▶ _Exercise_
Please take the records that follow and repeat exactly the lines starting with the line with "Task: Click into the Комментарий text field" and going on through the line with "The image size is (849, 535).".

▶ _Data section_
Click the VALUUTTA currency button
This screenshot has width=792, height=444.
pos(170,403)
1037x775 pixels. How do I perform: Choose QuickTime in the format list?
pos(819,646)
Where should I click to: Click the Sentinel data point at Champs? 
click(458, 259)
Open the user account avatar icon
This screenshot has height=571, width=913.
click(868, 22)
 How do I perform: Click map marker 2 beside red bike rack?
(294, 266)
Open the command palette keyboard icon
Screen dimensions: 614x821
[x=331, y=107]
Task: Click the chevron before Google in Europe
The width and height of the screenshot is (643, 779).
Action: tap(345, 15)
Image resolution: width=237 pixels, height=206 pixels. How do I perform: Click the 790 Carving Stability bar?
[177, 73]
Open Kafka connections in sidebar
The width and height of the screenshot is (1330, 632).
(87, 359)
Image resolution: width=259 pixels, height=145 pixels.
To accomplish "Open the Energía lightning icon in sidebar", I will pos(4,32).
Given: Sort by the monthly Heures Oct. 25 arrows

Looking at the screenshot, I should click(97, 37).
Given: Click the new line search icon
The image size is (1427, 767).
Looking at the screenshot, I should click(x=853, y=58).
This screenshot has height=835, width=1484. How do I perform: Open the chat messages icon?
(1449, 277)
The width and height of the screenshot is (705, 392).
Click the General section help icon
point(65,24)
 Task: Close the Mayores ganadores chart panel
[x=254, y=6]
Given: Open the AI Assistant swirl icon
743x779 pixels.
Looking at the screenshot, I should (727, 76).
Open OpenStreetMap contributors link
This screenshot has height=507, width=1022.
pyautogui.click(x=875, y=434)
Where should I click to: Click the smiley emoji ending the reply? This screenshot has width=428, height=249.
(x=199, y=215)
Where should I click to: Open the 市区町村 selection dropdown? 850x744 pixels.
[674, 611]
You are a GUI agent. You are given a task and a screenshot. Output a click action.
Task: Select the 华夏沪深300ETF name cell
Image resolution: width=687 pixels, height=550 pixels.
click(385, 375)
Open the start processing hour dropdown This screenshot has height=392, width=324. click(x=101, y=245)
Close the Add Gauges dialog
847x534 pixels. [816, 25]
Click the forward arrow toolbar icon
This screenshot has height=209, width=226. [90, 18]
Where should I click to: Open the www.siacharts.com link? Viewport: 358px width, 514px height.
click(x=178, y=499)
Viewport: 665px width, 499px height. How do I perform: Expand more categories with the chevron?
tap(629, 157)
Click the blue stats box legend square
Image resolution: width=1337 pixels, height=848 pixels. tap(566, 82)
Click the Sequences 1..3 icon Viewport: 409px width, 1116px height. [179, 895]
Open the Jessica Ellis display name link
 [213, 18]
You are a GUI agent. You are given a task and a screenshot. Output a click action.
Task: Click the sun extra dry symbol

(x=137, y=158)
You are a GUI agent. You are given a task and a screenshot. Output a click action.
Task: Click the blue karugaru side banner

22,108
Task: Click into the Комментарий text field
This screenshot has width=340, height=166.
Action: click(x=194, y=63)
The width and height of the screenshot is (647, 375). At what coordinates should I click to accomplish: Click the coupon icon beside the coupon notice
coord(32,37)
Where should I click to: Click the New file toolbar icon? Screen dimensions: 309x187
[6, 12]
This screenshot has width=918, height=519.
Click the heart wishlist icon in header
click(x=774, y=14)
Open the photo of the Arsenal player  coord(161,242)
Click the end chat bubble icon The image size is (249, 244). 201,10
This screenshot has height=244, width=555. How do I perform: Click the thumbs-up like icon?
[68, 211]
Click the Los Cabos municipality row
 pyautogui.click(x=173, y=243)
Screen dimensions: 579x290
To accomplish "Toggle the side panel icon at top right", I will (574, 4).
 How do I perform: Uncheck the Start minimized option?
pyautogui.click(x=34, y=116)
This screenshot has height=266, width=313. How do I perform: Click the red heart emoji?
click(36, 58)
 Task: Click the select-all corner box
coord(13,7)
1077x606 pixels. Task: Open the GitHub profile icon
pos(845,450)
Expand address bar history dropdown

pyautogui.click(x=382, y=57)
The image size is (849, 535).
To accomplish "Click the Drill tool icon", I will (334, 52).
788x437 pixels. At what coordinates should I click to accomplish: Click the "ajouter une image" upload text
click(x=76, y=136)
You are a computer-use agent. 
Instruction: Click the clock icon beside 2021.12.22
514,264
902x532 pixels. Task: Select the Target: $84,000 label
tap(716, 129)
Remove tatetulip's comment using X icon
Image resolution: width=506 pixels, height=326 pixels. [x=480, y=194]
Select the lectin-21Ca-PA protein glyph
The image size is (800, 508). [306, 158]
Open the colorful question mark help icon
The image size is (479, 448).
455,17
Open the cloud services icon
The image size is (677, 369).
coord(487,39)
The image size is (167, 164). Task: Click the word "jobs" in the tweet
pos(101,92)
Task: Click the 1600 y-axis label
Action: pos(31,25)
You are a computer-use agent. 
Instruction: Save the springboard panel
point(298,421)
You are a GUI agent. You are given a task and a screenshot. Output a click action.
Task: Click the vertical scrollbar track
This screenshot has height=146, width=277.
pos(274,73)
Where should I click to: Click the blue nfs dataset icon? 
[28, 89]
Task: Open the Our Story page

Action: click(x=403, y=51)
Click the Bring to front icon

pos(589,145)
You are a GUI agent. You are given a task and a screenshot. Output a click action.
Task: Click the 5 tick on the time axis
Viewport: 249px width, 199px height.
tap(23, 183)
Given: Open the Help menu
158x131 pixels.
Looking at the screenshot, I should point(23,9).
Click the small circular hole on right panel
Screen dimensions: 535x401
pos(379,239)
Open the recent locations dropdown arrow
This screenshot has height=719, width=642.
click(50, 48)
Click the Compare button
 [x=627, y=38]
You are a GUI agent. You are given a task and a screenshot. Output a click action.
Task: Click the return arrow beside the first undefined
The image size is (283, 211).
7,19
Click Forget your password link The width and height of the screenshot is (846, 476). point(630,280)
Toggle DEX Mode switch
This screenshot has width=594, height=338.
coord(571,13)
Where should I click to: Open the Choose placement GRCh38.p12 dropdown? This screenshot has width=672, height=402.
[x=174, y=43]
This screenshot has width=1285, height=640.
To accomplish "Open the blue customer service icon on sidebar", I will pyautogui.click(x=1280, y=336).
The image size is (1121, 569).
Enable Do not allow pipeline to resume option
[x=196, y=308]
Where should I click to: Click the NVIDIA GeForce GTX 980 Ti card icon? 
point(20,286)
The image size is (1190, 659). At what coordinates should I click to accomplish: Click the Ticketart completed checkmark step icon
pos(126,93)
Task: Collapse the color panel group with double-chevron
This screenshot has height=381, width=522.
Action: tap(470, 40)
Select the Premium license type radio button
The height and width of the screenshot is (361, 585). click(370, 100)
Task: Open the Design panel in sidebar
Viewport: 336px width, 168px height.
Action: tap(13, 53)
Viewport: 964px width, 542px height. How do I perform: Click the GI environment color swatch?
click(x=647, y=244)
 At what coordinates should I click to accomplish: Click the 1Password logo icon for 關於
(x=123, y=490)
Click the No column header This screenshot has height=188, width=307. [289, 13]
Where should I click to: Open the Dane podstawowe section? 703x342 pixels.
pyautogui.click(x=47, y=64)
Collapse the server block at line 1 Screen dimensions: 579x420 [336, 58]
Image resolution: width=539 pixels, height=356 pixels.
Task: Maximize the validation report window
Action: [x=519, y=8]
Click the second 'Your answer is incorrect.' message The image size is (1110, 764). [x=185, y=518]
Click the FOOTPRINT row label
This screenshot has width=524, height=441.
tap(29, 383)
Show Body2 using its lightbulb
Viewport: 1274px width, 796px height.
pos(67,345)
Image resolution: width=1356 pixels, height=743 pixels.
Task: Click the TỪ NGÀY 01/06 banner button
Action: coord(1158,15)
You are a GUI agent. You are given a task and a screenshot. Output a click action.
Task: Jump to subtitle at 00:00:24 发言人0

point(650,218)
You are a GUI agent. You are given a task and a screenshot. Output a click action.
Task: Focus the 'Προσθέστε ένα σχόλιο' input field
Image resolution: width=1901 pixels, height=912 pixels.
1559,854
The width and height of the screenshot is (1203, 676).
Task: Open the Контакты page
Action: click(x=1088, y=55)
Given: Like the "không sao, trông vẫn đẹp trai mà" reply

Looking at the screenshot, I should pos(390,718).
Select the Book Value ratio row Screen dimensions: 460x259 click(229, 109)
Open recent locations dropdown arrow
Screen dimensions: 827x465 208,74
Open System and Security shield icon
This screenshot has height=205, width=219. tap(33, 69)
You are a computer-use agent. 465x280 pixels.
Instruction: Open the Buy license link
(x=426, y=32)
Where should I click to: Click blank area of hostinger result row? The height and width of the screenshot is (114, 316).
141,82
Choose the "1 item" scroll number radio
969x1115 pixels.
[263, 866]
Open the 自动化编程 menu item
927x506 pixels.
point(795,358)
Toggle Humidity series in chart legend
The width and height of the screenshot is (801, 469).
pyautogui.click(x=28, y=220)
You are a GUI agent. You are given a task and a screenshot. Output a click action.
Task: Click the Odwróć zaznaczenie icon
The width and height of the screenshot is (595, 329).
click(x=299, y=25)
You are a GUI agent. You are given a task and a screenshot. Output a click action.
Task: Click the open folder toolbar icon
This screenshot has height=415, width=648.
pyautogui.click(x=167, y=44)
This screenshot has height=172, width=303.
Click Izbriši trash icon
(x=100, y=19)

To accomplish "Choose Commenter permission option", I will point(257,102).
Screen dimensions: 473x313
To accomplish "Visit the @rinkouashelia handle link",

▶ _Expected answer_
Task: Click into the Комментарий text field
This screenshot has width=340, height=166.
Action: click(x=194, y=63)
The width and height of the screenshot is (647, 375). At what coordinates should I click to accomplish: Click the coupon icon beside the coupon notice
coord(32,37)
Where should I click to: Click the New file toolbar icon? Screen dimensions: 309x187
[6, 12]
This screenshot has width=918, height=519.
Click the heart wishlist icon in header
click(x=774, y=14)
Open the photo of the Arsenal player  coord(161,242)
Click the end chat bubble icon The image size is (249, 244). 201,10
This screenshot has height=244, width=555. How do I perform: Click the thumbs-up like icon?
[68, 211]
Click the Los Cabos municipality row
 pyautogui.click(x=173, y=243)
Screen dimensions: 579x290
To accomplish "Toggle the side panel icon at top right", I will (574, 4).
 How do I perform: Uncheck the Start minimized option?
pyautogui.click(x=34, y=116)
This screenshot has height=266, width=313. How do I perform: Click the red heart emoji?
click(36, 58)
 Task: Click the select-all corner box
coord(13,7)
1077x606 pixels. Task: Open the GitHub profile icon
pos(845,450)
Expand address bar history dropdown

pyautogui.click(x=382, y=57)
The image size is (849, 535).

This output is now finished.